SUPPLIED DATA:
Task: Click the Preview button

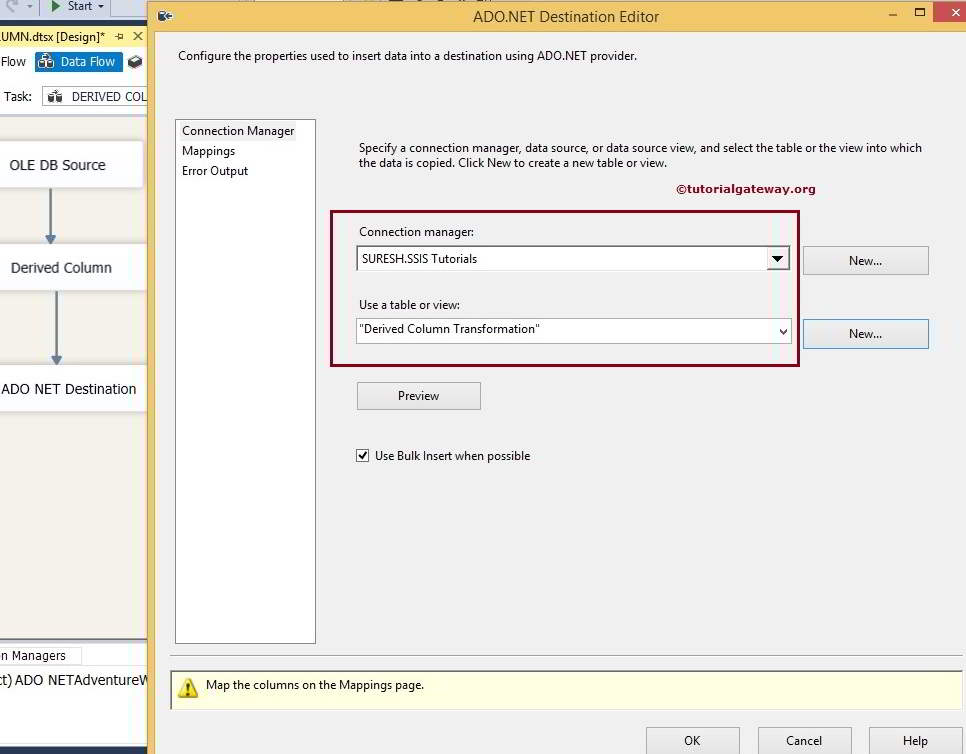Action: pyautogui.click(x=418, y=396)
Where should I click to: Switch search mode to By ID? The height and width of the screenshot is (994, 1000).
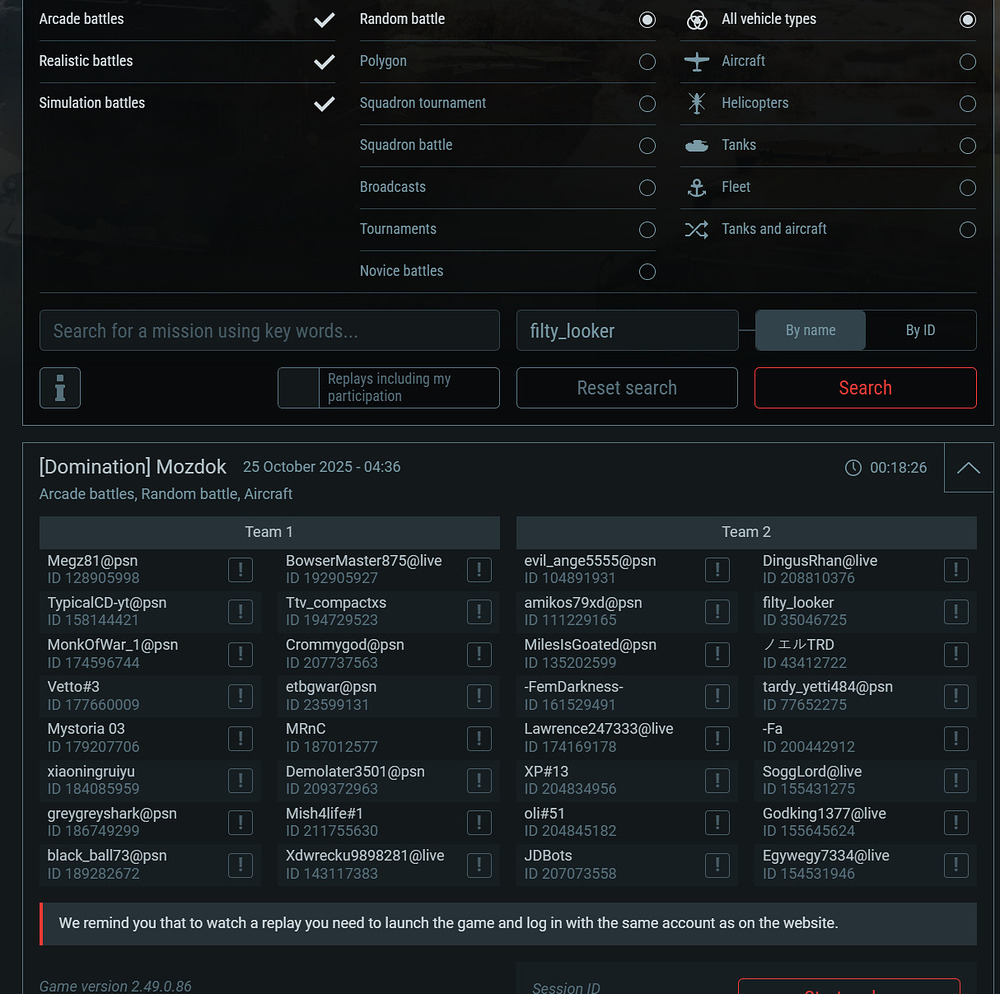920,331
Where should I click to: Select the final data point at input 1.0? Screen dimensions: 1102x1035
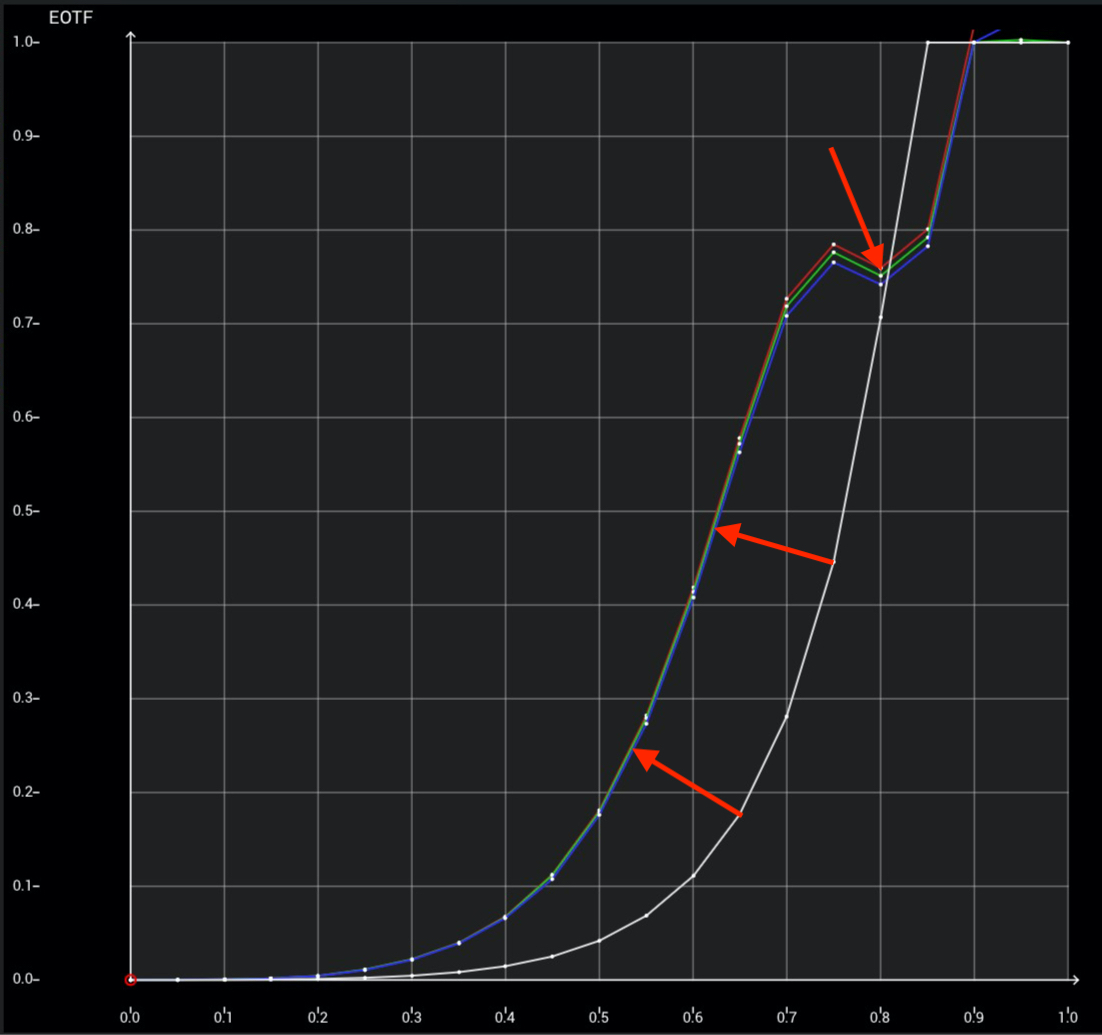click(1067, 42)
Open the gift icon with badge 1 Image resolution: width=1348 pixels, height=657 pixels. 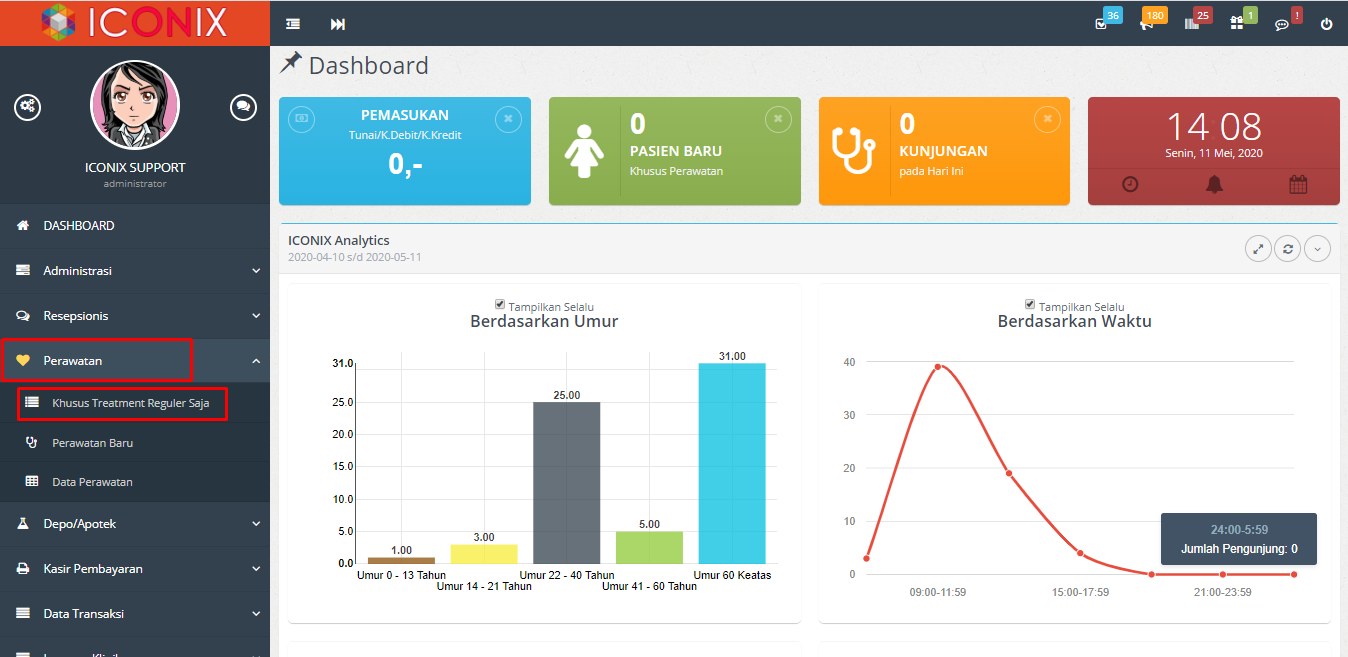pos(1237,24)
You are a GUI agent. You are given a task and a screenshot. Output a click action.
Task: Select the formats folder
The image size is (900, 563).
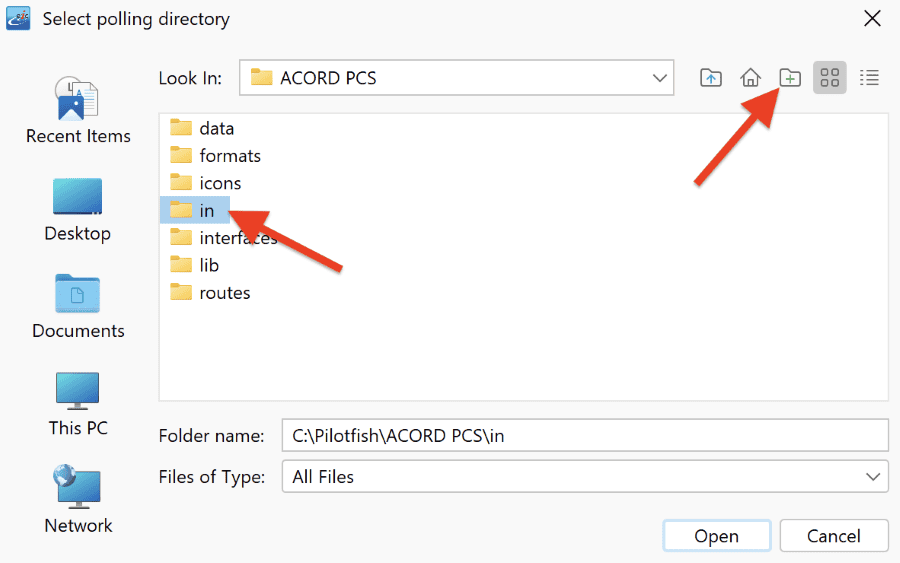(215, 156)
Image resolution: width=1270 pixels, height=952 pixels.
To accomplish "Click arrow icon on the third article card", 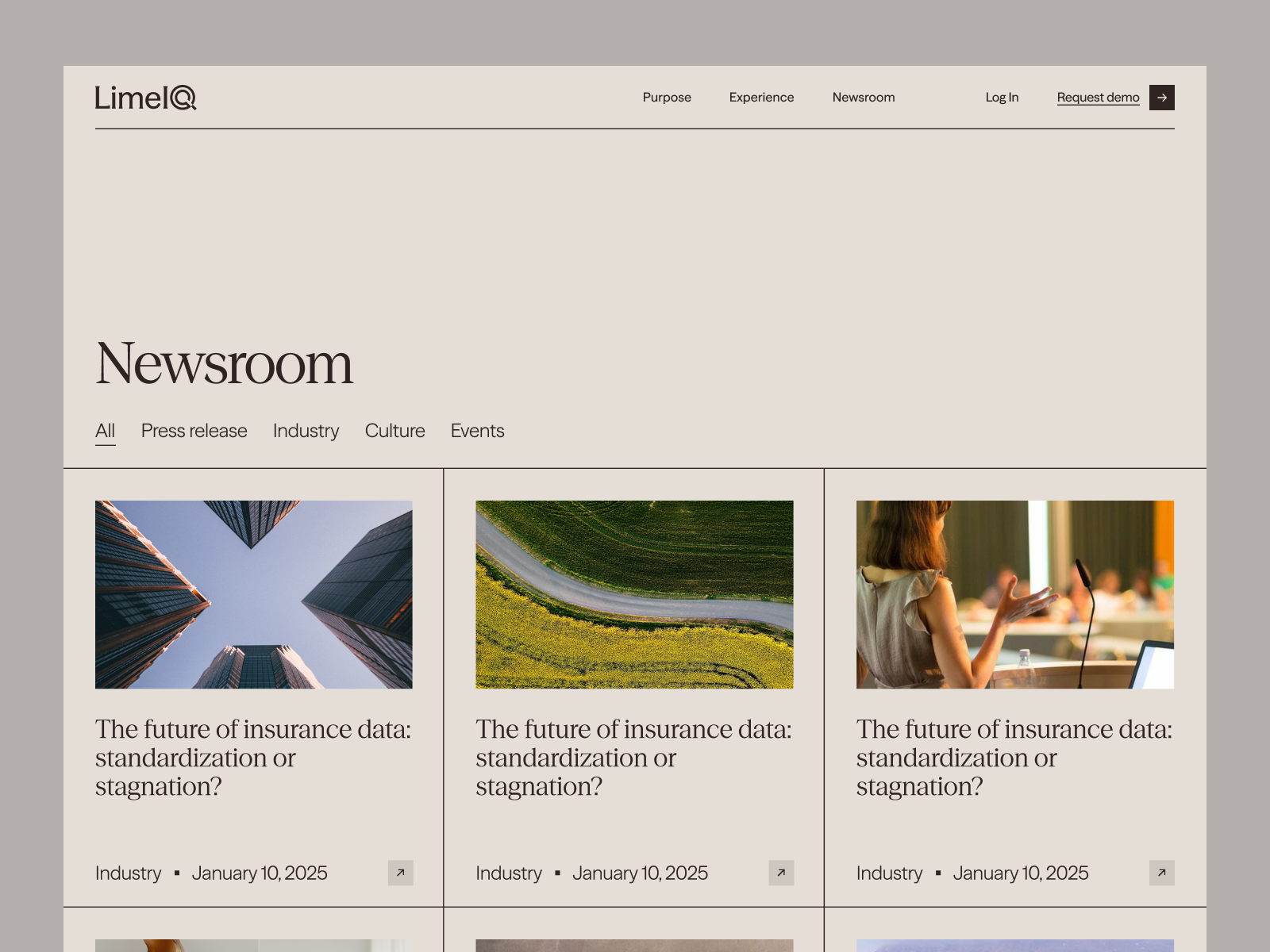I will pyautogui.click(x=1161, y=873).
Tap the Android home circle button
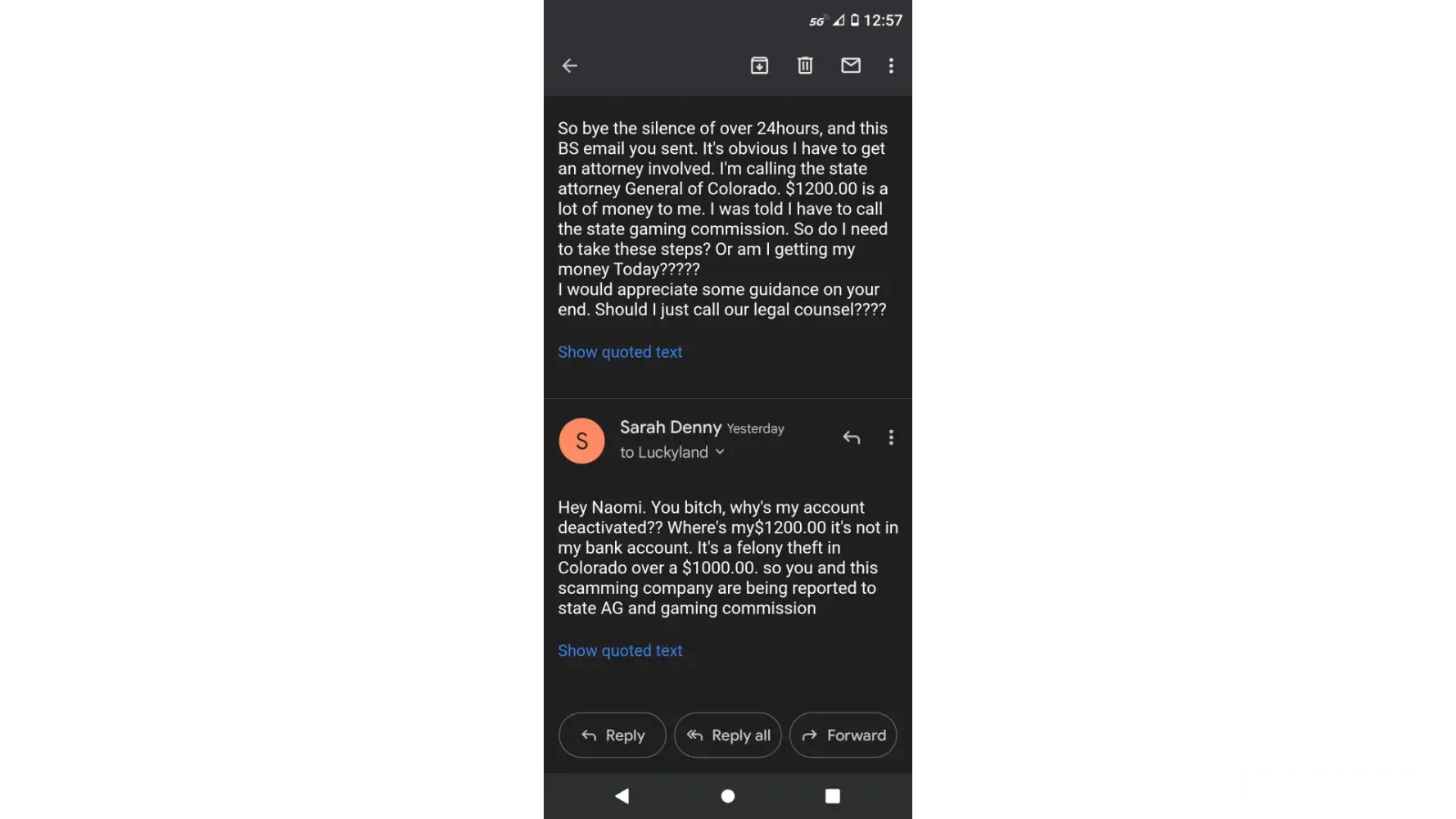The height and width of the screenshot is (819, 1456). coord(728,796)
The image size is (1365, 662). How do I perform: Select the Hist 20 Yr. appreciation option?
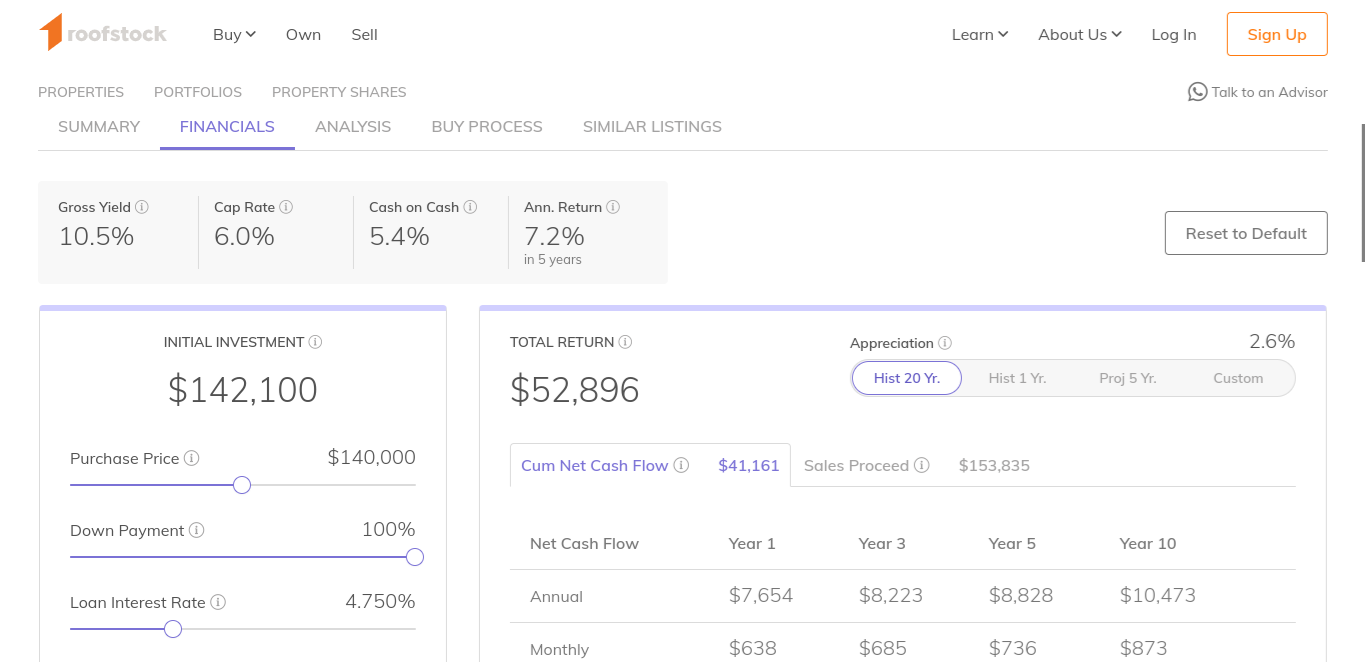click(x=906, y=378)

EXERCISE INSTRUCTIONS: Beginning with the line that contains "Tap the Android home circle button", output every line down to the last line of the entries above exactly as written, apart from the pictures.

SOLUTION BELOW:
Tap the Android home circle button
The height and width of the screenshot is (819, 1456). coord(728,796)
The image size is (1365, 662). How do I perform: Select the Hist 20 Yr. appreciation option?
click(x=906, y=378)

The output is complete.